**What the task asks:**
Search the listing for the word "marker". Copy every line where it is found.

########

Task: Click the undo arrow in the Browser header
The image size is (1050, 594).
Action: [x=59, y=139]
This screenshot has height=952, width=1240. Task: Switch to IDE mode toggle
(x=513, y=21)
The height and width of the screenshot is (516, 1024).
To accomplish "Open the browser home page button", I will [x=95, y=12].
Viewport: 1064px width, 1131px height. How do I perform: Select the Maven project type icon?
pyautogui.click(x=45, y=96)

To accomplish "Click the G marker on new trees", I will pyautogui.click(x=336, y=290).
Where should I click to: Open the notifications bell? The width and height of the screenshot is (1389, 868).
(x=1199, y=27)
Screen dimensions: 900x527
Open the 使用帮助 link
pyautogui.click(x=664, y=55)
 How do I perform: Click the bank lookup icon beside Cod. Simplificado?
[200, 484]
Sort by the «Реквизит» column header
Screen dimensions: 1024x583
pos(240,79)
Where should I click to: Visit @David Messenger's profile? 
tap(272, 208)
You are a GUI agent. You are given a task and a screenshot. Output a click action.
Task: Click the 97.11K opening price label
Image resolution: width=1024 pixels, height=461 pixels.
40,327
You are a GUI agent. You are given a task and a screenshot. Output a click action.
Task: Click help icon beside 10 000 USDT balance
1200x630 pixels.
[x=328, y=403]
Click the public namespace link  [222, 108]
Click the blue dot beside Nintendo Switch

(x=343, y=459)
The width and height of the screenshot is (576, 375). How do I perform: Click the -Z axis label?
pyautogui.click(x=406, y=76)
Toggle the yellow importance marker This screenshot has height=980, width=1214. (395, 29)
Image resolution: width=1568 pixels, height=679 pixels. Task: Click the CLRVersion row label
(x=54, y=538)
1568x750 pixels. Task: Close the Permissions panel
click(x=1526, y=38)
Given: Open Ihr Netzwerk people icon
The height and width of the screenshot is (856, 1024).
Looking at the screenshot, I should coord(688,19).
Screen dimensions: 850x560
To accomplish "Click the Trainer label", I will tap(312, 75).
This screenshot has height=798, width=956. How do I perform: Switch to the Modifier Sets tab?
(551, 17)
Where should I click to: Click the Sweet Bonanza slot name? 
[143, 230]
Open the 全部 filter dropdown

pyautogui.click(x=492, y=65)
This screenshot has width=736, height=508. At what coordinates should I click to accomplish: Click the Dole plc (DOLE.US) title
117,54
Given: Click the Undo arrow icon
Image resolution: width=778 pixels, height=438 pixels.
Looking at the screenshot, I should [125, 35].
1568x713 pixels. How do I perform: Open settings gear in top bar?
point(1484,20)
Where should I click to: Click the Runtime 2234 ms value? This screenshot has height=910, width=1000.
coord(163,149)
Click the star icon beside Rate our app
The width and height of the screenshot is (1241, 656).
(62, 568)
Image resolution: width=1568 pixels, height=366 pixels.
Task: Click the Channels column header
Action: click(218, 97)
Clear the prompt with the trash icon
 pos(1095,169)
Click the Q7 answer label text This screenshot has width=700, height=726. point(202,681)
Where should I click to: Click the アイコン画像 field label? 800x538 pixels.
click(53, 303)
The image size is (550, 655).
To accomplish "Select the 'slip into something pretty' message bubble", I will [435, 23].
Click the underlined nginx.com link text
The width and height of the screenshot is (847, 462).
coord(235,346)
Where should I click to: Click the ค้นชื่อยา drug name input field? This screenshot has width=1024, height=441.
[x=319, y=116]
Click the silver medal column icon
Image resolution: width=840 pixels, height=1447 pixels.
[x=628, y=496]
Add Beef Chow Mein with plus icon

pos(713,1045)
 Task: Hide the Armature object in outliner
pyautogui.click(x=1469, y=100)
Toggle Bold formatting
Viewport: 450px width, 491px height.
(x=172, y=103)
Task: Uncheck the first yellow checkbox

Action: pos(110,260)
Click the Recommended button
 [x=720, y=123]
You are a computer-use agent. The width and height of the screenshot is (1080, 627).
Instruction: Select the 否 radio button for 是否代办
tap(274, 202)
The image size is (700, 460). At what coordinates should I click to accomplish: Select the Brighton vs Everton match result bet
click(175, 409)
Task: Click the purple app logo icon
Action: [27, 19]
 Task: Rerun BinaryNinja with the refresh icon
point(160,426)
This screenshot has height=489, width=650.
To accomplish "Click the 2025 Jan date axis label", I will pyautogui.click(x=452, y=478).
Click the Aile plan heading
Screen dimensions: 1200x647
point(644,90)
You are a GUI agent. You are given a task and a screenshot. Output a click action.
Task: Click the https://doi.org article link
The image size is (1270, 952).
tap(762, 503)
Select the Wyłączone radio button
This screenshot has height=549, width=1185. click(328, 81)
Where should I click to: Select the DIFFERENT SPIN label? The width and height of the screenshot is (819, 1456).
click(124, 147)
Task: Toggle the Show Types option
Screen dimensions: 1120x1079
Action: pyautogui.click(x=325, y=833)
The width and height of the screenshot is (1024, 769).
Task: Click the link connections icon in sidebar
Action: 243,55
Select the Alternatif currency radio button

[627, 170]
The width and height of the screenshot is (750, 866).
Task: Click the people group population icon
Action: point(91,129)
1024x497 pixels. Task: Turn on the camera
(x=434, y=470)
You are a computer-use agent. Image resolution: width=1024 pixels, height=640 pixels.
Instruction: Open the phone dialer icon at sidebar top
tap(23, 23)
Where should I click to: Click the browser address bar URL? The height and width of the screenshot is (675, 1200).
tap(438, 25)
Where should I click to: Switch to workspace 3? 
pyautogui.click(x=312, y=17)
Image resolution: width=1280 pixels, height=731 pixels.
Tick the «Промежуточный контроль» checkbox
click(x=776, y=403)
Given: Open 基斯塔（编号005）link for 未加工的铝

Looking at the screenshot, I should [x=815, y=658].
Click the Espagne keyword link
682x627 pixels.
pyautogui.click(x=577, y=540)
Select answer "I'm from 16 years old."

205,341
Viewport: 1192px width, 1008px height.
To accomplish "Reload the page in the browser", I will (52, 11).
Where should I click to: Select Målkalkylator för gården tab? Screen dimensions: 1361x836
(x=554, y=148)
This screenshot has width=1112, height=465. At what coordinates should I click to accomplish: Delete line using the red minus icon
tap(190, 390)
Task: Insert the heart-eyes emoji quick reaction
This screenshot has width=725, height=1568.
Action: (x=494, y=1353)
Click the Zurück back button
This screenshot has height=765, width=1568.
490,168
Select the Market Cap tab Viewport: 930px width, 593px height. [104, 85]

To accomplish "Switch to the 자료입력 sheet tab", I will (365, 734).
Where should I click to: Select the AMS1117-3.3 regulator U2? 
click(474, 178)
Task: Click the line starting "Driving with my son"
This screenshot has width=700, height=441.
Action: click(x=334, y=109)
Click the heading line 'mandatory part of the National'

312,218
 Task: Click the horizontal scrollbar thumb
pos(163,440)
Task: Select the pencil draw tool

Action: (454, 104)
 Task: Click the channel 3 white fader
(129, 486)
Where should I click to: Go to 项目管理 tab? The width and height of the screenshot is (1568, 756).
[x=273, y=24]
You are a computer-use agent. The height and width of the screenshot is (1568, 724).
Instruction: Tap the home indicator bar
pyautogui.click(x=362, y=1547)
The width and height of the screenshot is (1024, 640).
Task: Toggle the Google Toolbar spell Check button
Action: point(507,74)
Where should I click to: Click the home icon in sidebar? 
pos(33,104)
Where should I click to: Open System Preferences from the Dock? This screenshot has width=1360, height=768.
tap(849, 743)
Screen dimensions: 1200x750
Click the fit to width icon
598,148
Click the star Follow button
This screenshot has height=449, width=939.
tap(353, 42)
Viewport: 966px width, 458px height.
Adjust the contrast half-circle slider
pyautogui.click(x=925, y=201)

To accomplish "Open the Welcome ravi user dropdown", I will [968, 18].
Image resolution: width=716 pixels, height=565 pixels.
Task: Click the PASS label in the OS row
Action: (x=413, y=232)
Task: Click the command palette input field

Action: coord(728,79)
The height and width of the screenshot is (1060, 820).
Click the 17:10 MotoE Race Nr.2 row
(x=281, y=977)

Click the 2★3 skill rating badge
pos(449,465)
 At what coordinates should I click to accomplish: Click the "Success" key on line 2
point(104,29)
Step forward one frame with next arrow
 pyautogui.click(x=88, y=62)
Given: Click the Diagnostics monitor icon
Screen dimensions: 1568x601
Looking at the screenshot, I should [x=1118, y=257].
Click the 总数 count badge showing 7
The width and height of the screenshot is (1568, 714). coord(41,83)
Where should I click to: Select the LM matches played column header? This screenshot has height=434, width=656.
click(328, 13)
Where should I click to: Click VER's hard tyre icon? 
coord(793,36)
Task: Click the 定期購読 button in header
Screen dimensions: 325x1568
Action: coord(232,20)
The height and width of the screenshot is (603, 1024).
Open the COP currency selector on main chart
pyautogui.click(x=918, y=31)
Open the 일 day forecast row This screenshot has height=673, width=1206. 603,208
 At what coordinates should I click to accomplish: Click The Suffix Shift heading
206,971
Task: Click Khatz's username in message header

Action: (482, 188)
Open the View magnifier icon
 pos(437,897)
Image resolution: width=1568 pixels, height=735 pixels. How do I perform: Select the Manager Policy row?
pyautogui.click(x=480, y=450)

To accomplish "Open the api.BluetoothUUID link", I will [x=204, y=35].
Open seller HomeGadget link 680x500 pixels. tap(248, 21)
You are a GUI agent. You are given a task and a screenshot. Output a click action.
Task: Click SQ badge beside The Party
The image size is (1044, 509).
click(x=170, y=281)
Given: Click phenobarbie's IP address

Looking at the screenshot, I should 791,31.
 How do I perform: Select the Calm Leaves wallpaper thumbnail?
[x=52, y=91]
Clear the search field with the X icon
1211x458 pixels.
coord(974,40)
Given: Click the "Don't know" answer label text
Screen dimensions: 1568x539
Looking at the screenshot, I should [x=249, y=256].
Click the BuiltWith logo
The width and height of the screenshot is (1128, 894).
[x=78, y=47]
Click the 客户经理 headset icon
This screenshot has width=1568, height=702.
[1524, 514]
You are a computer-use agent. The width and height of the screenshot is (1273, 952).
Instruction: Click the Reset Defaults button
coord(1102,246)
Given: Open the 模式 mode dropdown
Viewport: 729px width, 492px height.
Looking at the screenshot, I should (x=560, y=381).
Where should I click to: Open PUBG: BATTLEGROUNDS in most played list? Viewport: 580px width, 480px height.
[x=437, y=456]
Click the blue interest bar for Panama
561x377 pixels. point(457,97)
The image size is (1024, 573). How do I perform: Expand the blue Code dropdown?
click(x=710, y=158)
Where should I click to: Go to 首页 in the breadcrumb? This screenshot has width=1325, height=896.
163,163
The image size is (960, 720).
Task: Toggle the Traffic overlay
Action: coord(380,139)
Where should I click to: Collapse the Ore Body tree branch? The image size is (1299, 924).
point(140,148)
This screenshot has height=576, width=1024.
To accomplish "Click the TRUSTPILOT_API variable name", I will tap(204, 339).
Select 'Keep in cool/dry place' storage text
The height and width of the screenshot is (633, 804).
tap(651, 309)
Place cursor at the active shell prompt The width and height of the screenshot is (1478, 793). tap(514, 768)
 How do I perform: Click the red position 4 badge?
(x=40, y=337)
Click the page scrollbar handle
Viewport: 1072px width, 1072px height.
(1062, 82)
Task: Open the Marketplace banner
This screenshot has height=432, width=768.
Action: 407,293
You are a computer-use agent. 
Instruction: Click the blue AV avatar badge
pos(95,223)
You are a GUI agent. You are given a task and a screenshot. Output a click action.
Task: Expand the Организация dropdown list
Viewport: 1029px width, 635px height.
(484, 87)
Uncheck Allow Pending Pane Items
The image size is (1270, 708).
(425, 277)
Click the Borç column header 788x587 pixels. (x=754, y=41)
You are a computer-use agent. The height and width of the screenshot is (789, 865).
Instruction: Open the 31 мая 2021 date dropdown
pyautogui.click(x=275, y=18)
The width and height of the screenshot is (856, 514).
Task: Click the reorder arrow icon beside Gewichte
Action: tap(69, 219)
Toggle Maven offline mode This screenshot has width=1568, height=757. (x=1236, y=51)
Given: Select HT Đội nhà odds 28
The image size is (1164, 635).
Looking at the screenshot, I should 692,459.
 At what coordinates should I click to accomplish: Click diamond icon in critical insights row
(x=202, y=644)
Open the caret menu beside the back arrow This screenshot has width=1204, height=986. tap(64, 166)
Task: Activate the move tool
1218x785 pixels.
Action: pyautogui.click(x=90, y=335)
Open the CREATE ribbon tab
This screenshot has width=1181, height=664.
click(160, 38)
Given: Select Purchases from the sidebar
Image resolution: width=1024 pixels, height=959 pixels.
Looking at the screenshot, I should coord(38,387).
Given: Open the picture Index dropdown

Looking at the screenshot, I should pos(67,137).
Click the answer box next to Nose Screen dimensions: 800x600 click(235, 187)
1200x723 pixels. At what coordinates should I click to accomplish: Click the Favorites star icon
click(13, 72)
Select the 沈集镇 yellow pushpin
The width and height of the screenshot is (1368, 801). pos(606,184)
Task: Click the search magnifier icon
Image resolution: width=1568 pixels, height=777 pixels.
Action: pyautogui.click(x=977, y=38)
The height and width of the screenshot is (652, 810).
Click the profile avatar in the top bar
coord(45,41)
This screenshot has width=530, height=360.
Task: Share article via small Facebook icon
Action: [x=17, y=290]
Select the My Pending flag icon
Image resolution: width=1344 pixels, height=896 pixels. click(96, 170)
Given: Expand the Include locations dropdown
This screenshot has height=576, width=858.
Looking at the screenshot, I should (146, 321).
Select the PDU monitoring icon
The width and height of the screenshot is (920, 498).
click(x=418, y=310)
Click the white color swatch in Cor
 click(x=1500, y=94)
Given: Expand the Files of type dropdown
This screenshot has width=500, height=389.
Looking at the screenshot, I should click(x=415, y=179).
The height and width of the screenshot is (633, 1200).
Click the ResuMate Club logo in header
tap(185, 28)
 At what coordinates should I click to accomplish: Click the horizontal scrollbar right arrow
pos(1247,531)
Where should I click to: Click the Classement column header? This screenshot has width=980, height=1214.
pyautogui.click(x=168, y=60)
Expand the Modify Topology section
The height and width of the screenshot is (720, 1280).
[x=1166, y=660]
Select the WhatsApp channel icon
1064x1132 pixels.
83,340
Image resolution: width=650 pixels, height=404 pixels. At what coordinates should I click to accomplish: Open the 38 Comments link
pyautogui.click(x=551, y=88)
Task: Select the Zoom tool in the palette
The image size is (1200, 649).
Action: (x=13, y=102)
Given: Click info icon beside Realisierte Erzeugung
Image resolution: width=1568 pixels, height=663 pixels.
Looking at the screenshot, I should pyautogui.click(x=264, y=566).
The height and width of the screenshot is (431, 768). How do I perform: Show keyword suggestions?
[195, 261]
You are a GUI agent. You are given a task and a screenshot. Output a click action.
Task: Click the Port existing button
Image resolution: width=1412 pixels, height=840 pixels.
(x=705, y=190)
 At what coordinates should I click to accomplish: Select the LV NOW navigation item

########

**Exercise result:**
To accomplish "Click the G marker on new trees", I will pyautogui.click(x=336, y=290).
Toggle the yellow importance marker This screenshot has height=980, width=1214. (395, 29)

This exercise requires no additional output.